Instructions for the task: Can you find the lines of the listing that include "preview" and copy every one?

..........

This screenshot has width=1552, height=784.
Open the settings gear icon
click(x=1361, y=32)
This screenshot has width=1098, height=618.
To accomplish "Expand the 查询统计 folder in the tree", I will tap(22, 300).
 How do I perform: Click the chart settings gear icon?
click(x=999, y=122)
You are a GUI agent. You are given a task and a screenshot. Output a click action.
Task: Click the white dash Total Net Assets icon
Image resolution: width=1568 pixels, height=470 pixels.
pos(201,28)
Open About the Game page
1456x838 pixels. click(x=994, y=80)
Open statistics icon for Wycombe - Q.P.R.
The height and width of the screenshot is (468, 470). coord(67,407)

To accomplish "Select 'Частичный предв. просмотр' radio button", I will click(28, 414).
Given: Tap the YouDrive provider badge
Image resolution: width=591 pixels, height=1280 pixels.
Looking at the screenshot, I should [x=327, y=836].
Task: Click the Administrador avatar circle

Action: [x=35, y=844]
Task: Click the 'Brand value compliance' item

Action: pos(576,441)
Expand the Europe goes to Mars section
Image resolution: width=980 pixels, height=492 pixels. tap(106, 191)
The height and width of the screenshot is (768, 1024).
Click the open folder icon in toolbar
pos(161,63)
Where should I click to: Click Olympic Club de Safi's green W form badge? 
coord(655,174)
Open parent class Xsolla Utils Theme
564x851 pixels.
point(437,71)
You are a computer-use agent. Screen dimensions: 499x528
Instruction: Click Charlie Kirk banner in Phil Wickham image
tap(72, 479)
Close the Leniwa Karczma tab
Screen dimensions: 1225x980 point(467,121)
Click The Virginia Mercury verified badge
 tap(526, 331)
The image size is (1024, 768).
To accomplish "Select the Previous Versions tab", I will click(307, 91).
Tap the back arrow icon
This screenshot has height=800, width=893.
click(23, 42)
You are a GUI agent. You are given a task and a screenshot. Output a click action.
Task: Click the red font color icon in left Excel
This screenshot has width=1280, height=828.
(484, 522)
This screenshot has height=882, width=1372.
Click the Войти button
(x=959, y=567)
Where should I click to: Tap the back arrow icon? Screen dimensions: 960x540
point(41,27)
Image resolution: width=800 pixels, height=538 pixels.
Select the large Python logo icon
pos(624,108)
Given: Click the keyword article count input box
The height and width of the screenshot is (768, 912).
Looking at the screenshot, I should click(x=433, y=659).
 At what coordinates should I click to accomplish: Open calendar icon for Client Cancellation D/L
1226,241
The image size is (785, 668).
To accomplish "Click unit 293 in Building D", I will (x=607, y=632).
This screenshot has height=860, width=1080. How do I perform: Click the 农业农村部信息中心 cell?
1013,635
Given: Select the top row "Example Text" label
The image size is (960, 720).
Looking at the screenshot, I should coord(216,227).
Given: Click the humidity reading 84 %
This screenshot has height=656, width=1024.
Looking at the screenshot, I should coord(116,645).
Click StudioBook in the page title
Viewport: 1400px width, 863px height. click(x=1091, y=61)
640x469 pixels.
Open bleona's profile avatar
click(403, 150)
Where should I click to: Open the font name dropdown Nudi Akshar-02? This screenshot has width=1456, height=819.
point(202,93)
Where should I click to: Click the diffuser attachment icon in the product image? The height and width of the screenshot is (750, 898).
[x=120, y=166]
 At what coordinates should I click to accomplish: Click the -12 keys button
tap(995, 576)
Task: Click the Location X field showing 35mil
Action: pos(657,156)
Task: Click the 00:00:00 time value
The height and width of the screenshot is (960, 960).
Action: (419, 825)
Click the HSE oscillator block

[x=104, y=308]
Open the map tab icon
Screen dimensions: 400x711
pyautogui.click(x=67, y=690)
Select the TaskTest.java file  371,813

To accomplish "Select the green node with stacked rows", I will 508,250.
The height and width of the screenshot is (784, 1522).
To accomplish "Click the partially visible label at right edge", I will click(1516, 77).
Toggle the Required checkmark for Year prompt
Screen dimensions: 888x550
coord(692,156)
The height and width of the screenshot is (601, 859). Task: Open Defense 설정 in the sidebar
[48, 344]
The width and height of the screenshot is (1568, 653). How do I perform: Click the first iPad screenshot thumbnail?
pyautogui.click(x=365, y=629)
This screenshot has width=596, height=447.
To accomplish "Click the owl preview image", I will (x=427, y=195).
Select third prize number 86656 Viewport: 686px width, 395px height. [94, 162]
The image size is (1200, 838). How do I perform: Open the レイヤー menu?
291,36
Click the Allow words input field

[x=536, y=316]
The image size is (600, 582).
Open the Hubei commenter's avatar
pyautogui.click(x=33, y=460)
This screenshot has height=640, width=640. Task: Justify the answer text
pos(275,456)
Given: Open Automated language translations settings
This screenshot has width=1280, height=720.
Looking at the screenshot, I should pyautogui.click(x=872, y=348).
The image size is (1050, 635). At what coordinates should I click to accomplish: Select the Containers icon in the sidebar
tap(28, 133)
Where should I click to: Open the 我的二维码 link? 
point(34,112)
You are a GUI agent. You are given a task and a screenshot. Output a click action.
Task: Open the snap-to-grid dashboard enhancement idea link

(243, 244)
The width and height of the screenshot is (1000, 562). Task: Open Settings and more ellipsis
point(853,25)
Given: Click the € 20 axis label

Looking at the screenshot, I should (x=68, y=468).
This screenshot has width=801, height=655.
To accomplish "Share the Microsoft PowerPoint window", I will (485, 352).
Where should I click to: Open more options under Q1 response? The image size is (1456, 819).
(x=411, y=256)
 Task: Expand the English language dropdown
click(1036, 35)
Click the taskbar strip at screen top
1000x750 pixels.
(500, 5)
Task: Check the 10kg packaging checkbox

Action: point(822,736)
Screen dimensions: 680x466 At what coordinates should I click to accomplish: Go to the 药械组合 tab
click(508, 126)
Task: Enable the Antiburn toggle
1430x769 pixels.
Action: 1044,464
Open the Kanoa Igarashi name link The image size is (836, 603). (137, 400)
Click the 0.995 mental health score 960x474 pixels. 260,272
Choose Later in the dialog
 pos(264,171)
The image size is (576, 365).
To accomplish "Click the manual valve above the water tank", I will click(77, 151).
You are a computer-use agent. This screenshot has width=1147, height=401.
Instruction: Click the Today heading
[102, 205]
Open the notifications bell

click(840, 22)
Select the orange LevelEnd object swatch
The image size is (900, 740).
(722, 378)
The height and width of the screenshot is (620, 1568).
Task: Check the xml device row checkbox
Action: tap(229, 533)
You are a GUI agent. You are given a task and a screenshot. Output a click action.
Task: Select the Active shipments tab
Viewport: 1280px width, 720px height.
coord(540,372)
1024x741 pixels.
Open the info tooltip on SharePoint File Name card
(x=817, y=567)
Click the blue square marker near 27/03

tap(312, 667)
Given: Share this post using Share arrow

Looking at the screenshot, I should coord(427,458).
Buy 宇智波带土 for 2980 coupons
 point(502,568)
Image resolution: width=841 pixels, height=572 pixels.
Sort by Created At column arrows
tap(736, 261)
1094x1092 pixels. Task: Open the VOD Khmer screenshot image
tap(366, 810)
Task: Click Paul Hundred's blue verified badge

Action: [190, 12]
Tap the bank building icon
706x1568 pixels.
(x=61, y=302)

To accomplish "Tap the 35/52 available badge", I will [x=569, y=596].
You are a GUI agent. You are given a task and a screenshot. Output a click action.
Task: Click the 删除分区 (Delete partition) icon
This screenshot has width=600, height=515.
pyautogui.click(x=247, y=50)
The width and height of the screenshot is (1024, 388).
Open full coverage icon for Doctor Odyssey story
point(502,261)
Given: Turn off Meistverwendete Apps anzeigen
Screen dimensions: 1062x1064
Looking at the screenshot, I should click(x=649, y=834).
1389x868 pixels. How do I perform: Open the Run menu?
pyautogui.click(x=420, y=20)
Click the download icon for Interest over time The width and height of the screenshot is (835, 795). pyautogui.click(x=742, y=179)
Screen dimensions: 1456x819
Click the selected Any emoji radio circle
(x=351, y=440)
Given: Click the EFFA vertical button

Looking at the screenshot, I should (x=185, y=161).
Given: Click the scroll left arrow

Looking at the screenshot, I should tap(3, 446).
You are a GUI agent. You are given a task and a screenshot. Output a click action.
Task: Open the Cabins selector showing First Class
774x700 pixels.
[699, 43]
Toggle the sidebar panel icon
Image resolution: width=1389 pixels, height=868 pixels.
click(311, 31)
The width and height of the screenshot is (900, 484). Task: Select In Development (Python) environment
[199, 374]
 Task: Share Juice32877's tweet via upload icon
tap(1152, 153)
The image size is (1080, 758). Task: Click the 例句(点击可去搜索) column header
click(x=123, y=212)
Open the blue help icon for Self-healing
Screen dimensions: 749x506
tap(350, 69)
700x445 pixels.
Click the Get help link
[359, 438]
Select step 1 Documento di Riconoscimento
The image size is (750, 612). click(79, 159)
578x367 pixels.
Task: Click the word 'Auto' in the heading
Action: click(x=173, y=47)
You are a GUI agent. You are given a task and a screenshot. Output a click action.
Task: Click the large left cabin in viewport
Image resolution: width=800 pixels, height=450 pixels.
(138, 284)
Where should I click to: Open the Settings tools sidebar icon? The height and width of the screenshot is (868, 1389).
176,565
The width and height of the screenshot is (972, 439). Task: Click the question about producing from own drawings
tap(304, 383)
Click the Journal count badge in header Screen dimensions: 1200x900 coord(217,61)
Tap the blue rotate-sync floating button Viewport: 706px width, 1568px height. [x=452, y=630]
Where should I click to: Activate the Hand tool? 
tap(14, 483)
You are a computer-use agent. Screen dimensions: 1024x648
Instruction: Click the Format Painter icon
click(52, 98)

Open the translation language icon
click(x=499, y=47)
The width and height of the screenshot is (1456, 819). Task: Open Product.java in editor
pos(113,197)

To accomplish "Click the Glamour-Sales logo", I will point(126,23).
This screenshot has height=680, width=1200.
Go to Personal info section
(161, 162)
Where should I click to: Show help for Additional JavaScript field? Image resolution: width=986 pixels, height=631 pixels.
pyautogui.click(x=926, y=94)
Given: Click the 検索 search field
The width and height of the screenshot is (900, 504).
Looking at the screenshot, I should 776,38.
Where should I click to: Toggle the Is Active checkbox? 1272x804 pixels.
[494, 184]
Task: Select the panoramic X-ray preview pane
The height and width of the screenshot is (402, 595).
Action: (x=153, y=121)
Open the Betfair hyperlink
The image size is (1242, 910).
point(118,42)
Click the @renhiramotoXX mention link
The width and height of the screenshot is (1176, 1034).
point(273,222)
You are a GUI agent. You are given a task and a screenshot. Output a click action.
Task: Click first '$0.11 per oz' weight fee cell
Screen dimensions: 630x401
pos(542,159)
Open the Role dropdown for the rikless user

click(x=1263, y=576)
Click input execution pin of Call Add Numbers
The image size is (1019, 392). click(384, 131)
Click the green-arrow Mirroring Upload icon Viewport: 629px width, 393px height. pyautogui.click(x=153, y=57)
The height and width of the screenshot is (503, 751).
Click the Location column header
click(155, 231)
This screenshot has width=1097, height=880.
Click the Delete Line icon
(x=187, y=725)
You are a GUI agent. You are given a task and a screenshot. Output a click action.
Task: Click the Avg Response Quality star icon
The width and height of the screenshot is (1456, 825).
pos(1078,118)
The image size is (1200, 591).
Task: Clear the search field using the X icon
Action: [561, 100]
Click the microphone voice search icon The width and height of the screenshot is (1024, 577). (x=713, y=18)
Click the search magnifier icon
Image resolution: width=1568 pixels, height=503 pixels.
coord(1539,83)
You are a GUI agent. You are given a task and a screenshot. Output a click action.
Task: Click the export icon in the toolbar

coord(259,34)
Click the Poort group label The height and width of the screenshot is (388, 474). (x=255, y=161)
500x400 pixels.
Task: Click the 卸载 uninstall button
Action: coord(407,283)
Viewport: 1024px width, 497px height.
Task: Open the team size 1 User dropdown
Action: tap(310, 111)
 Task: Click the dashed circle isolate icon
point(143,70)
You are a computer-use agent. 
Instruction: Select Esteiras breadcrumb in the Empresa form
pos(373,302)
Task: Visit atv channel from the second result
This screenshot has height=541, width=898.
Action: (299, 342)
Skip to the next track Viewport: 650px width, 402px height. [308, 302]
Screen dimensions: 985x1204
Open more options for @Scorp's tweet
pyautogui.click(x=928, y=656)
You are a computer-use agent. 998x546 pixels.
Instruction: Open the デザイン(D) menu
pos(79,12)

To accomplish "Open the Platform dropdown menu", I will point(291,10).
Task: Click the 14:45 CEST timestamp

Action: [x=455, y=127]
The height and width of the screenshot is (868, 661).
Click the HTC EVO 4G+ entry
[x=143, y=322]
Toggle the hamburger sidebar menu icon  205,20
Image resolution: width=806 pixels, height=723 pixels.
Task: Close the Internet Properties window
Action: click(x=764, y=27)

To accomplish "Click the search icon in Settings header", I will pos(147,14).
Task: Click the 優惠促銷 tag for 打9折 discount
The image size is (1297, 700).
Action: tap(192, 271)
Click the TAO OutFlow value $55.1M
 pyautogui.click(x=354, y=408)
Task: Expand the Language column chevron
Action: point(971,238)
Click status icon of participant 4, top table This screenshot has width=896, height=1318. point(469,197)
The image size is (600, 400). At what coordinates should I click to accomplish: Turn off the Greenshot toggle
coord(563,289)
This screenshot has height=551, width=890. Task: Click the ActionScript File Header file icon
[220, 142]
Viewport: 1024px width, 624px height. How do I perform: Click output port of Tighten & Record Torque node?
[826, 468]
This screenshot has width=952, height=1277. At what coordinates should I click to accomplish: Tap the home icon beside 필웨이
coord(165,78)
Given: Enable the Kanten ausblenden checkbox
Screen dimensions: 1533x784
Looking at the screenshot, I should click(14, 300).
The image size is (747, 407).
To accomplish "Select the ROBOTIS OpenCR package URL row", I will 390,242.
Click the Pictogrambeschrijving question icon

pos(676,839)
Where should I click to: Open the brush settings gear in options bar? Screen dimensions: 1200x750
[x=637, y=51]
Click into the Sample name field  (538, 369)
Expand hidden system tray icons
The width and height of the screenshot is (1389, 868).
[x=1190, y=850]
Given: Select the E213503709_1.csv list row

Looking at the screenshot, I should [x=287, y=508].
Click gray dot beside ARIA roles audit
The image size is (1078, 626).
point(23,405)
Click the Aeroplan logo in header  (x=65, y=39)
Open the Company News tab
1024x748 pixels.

..........

Response to this exercise:
To accomplish "Click the owl preview image", I will (x=427, y=195).
Task: Select the panoramic X-ray preview pane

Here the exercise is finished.